A Bi-Criteria Simulated Annealing Algorithm for the Robust University Course Timetabling Problem Subject to Period-Unavailability Disruptions
Can Akkan is a professor of operations management and business analytics at Sabancı Business School, Sabancı University. He holds a Ph.D. degree in Operations Research from Cornell University, and a B.S. degree in Industrial Engineering from M.E.T.U. His research interests are mainly in applied combinatorial optimization; mostly on scheduling, timetabling and planning problems. He has publications in journals such as Computers & Operations Research, European Journal of Operational Research, International Journal of Production Research, and Journal of the Operational Research Society.

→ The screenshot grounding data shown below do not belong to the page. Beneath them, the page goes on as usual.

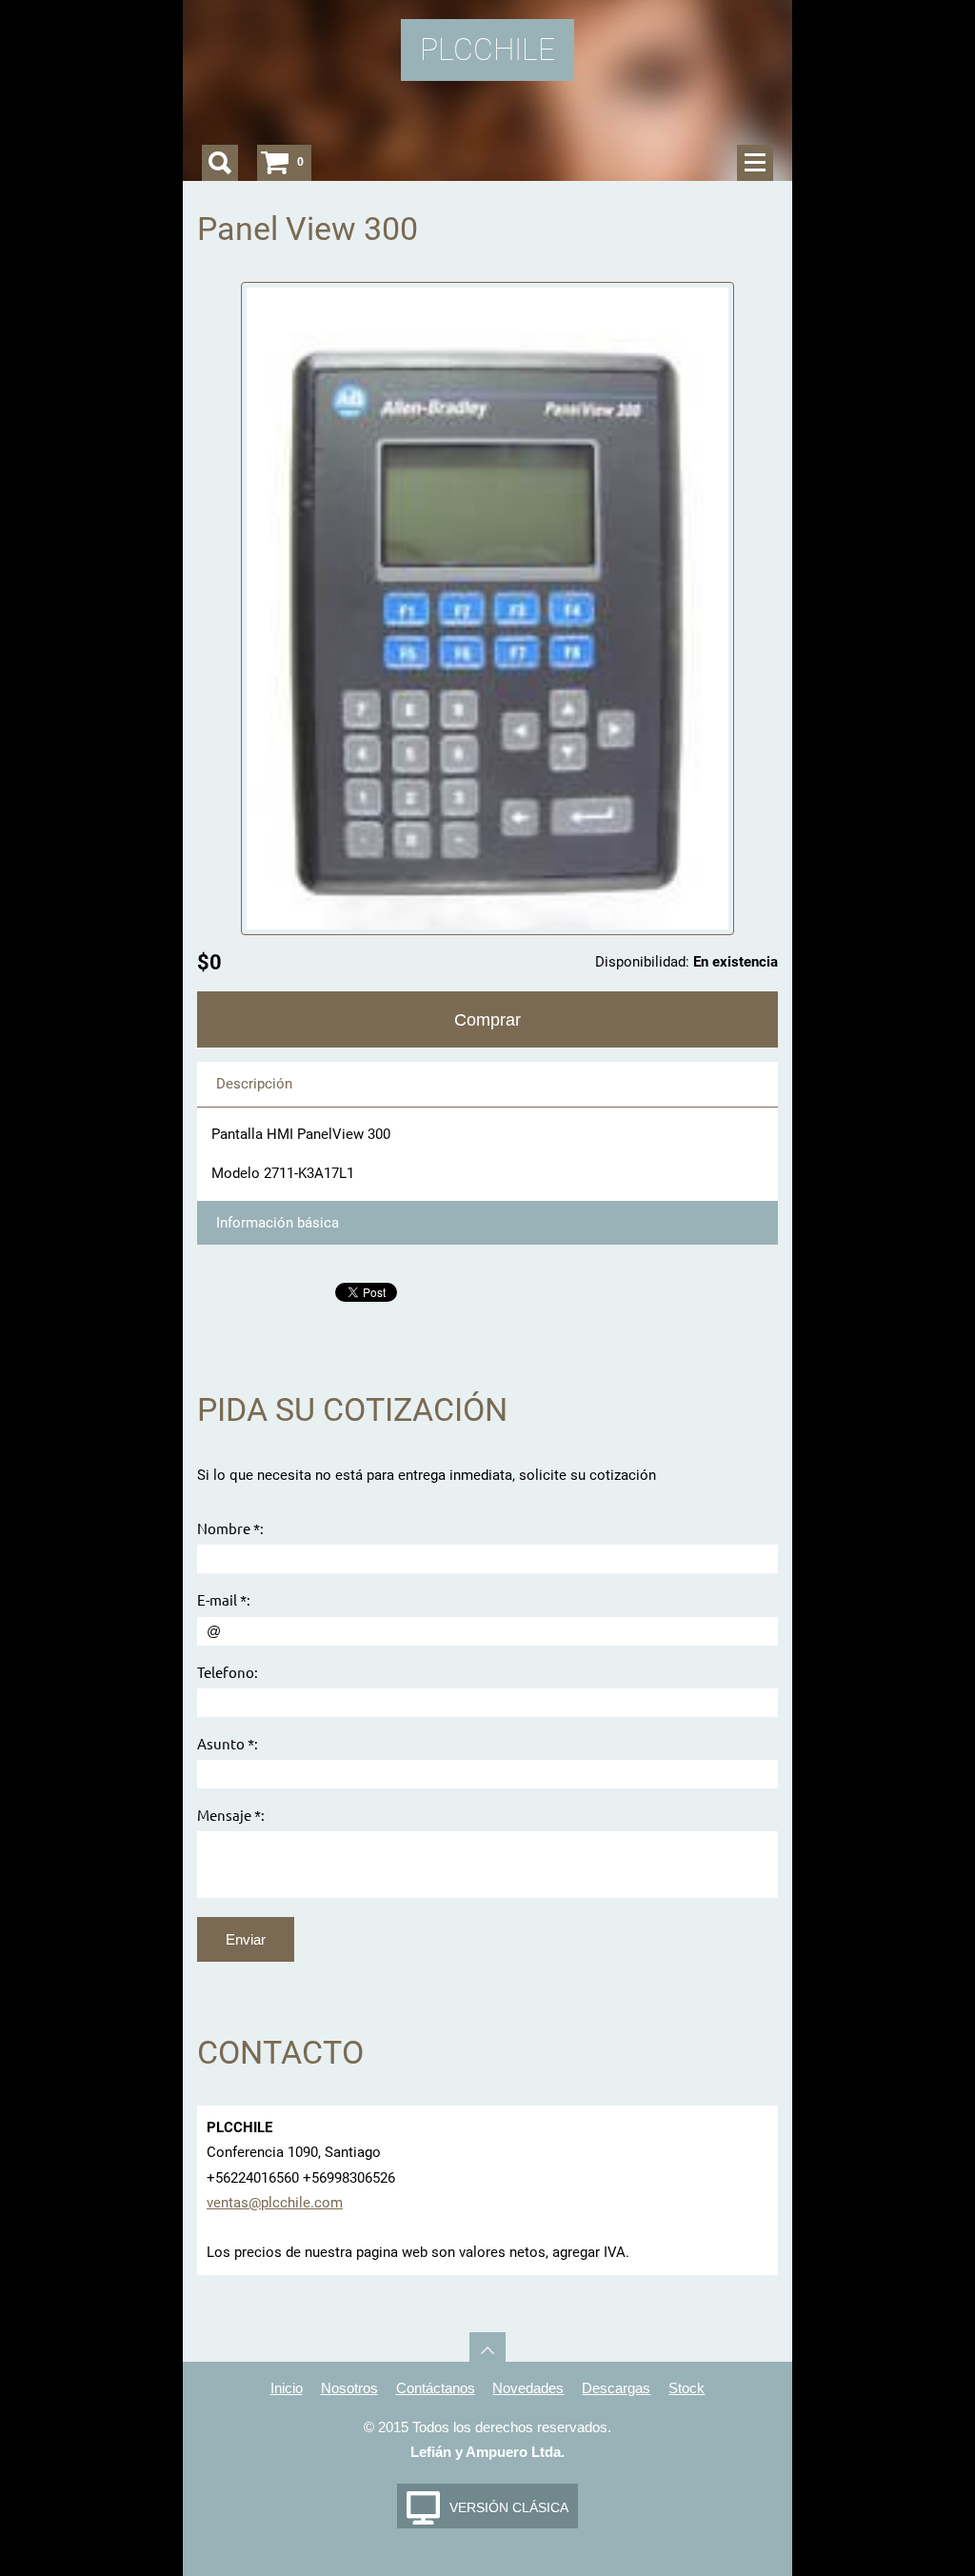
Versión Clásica (508, 2507)
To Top (487, 2350)
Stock (686, 2388)
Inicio (286, 2388)
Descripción (254, 1083)
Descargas (616, 2388)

A bi-criteria version of the curriculum-based course timetabling problem of ITC-2007 (International Timetabling Competition) is solved to identify an approximation to the optimal Pareto front. The two criteria are the penalty function as defined in ITC-2007 and a robustness function. Robustness is needed to deal with disruptions that occur in the form of a feasible period that is used by a course becoming infeasible for that course. In such situations, the timetable has to be updated, in essence re-optimized, while ensuring that the changes are not excessive. A timetable is said to be robust if, when disrupted, it can be re-optimized without significantly lowering its quality in terms of the objective function and keeping it relatively stable. We define a robustness function that takes into account both the solution quality and stability concerns. We define the problem with the possibility of multiple disruptions as a multi-objective stochastic combinatorial optimization (MOSCO) problem. We propose a Multi-objective Simulated Annealing (MOSA) algorithm that makes use of a Monte Carlo sampling approach to solve the problem. Performance of the algorithm is tested on the ITC-2007 instances.